Document Type



Final Published Version

Publication Title

American Journal of Botany



Publication Date



PREMISE Biological invasions increasingly threaten native biodiversity and ecosystem services. One notable example is the common reed, Phragmites australis, which aggressively invades North American salt marshes. Elevated atmospheric CO2 and nitrogen pollution enhance its growth and facilitate invasion because P. australis responds more strongly to these enrichments than do native species. We investigated how modifications to stomatal features contribute to strong photosynthetic responses to CO2 and nitrogen enrichment in P. australis by evaluating stomatal shifts under experimental conditions and relating them to maximal stomatal conductance (g(wmax)) and photosynthetic rates.

METHODS Plants were grown in situ in open-top chambers under ambient and elevated atmospheric CO2 (eCO(2)) and porewater nitrogen (N-enr) in a Chesapeake Bay tidal marsh.
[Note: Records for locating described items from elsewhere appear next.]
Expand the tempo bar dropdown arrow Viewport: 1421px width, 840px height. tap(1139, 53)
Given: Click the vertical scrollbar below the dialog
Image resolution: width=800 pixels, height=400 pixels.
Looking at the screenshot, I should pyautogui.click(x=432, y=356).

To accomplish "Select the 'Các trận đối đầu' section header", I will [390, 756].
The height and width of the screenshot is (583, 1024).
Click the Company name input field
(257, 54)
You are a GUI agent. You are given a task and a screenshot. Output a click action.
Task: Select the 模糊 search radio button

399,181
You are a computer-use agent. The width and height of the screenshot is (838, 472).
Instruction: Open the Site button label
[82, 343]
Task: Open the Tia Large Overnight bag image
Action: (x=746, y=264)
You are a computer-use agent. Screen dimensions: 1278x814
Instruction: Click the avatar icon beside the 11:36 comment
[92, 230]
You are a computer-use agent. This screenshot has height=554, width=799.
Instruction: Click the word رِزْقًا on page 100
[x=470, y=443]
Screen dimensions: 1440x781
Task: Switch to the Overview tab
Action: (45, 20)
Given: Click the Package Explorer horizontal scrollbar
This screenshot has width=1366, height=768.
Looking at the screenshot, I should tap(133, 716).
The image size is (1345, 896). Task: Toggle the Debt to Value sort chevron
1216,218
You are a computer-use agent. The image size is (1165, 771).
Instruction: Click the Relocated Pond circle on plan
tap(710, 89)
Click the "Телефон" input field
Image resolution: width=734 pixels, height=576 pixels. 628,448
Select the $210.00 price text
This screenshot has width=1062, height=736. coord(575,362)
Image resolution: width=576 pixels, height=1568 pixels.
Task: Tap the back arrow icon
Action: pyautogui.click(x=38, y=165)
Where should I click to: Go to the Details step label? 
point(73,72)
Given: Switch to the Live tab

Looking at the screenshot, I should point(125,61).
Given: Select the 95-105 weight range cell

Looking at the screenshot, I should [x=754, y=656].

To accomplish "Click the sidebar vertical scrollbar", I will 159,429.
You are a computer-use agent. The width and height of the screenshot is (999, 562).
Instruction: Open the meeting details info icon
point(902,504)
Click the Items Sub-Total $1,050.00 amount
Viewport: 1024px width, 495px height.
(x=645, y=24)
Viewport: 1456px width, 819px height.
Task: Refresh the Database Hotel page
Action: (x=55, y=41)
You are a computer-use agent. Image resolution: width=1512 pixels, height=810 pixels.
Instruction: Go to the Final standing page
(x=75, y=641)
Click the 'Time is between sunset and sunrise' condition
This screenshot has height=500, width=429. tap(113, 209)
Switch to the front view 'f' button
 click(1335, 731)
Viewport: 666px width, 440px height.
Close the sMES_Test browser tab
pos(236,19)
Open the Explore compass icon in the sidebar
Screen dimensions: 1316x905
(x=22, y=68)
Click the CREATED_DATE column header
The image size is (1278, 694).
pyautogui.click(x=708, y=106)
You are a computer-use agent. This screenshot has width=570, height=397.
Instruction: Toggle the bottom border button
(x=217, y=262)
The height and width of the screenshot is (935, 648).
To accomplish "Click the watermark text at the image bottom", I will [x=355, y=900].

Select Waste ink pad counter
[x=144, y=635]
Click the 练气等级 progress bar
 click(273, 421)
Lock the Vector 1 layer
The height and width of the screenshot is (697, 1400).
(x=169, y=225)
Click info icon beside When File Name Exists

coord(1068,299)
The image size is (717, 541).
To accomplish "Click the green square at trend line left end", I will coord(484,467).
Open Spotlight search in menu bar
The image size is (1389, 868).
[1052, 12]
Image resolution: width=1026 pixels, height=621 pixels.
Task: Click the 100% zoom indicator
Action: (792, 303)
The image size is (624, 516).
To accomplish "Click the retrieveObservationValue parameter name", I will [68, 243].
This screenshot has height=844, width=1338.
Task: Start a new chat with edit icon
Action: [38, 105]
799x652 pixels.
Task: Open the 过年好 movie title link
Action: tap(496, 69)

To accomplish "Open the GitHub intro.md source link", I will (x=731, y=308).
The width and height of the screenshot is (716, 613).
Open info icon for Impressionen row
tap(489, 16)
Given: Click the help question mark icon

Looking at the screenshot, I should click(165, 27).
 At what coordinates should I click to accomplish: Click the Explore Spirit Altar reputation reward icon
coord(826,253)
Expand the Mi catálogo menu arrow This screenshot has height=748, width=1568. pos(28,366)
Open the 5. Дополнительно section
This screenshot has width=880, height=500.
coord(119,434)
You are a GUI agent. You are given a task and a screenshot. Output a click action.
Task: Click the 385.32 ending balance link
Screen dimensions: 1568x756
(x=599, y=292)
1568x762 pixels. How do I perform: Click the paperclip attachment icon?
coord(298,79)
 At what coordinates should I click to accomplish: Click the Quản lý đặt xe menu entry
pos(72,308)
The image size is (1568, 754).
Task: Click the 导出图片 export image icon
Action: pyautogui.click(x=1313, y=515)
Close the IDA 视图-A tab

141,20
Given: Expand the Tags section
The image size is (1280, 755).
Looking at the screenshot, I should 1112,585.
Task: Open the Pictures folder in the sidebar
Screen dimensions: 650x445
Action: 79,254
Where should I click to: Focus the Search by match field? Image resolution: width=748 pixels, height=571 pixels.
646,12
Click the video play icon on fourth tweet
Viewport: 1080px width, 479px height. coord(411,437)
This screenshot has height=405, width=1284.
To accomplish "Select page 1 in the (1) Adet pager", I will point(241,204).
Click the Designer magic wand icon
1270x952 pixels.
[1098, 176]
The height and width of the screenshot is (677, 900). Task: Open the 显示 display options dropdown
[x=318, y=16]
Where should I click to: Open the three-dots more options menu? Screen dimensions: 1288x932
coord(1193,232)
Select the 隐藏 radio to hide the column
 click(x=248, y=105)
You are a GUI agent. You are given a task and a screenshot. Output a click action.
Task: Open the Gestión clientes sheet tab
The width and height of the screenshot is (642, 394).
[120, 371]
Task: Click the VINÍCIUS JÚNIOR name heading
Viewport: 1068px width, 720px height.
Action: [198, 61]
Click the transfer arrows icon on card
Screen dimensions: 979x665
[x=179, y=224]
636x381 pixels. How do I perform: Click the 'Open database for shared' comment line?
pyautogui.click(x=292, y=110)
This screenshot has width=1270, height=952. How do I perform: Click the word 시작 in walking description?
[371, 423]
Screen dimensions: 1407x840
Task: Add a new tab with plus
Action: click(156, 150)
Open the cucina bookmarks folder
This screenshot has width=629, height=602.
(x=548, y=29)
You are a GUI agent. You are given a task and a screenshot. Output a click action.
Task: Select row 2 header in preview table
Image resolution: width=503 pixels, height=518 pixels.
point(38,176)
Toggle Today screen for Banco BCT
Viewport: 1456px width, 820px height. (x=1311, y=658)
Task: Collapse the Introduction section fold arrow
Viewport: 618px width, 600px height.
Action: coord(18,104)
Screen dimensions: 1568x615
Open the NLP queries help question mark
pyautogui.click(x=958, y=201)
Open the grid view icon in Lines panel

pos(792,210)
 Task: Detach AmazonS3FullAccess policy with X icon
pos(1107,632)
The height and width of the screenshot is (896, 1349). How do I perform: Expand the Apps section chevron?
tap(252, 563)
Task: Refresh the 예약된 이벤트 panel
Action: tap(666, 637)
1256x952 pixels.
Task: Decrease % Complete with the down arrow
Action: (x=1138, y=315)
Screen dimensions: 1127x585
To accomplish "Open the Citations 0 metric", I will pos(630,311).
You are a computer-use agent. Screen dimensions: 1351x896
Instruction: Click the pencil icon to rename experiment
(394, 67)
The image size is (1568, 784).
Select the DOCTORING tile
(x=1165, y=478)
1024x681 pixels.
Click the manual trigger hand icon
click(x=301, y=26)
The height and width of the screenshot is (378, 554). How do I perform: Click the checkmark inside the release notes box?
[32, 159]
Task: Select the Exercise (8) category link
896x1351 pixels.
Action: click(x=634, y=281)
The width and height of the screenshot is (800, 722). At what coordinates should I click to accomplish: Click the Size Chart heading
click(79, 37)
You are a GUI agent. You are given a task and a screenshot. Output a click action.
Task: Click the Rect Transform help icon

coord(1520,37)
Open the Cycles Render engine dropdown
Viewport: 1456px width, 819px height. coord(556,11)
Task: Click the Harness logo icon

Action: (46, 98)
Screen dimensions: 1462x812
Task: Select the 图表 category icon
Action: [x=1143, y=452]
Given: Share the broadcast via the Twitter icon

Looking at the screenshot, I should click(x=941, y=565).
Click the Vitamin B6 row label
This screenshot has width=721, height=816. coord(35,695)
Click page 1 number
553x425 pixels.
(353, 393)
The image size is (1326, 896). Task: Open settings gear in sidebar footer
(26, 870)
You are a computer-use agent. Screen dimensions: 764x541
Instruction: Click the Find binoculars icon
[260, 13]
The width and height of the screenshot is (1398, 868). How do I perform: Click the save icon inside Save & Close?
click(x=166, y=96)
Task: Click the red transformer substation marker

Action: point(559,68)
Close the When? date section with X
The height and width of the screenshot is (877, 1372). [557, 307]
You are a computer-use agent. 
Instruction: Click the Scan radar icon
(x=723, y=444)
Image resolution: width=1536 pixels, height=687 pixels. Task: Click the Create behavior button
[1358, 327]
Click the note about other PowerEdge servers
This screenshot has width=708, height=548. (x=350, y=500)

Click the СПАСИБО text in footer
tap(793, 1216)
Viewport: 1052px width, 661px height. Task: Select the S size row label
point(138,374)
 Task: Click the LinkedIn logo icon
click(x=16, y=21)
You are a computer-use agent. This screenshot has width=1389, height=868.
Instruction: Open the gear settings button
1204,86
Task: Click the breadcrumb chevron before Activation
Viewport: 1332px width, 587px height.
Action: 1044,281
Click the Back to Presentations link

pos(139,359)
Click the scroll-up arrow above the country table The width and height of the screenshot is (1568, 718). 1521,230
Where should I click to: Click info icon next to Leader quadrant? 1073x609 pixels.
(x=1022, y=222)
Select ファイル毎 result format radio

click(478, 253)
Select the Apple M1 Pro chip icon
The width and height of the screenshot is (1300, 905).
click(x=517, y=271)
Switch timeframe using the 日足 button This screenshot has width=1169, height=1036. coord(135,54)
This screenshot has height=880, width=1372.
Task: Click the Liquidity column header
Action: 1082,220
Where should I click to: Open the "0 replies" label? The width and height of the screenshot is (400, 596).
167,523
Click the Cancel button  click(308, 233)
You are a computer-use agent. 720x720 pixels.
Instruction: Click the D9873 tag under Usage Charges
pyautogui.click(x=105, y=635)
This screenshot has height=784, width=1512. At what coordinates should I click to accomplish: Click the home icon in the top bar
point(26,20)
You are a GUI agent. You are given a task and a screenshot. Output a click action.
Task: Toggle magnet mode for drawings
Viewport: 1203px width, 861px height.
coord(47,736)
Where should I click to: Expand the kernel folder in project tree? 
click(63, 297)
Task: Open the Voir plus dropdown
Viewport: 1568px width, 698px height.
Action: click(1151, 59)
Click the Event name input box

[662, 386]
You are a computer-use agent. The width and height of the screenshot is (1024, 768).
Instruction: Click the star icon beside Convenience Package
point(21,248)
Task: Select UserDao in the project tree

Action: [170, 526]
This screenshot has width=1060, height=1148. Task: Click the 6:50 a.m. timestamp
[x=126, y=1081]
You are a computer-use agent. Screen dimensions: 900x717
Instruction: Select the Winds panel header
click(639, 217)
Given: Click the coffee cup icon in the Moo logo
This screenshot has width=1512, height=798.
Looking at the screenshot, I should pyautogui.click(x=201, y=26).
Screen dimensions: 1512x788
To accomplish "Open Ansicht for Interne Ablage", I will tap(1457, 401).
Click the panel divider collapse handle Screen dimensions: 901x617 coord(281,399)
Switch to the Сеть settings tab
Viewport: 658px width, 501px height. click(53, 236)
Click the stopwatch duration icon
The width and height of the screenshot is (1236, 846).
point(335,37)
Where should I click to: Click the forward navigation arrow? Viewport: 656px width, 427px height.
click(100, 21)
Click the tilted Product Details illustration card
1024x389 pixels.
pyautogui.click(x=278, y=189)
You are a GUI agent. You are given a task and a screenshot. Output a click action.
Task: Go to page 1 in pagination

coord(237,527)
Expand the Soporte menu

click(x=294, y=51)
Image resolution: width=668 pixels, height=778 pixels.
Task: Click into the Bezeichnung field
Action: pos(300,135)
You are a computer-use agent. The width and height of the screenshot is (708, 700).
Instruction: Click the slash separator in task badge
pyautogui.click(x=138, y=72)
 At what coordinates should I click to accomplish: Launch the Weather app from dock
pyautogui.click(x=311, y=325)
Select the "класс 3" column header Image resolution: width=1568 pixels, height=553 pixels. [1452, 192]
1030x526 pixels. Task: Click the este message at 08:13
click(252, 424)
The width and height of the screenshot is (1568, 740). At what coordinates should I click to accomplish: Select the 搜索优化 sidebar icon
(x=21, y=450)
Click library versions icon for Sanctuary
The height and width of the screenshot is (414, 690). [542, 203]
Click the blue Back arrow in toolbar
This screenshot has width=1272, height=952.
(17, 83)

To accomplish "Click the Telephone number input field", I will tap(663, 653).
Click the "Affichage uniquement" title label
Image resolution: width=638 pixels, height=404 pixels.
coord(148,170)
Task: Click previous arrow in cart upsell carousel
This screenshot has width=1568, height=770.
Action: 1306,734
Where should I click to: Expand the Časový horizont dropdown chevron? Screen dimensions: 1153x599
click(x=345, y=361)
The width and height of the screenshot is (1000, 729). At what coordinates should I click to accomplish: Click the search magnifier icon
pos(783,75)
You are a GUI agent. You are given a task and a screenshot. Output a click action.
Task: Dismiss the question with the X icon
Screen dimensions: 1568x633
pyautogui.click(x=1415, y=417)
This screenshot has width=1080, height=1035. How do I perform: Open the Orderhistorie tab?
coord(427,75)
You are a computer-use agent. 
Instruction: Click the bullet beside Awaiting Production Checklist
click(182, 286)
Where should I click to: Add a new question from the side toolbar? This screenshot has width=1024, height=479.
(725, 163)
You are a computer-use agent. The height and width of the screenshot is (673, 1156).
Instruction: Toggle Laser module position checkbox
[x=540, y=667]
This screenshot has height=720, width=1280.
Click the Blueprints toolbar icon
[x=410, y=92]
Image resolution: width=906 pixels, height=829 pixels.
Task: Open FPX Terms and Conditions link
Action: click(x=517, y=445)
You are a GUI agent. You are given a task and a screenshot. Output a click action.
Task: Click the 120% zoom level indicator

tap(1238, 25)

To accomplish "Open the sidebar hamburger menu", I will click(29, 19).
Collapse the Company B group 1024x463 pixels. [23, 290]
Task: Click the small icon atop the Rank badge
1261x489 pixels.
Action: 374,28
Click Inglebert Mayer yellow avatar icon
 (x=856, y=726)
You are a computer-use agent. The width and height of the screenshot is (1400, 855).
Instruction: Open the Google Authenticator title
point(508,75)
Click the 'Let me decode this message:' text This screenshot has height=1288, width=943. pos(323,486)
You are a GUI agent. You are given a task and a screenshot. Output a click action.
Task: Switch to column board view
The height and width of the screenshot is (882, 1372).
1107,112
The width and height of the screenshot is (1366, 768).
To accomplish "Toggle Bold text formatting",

We measured light-saturated carbon assimilation rates (A(sat)) and stomatal characteristics, from which we calculated g(wmax) and determined whether CO2 and N-enr altered the relationship between g(wmax) and A(sat).

RESULTS eCO(2) and N-enr enhanced both g(wmax) and A(sat), but to differing degrees; g(wmax) was more strongly influenced by N-enr through increases in stomatal density while A(sat) was more strongly stimulated by eCO(2). There was a positive relationship between g(wmax) and A(sat) that was not modified by eCO(2) or N-enr, individually or in combination.

CONCLUSIONS Changes in stomatal features co-occur with previously described responses of P. australis to eCO(2) and N-enr. Complementary responses of stomatal length and density to these global change factors may facilitate greater stomatal conductance and carbon gain, contributing to the invasiveness of the introduced lineage.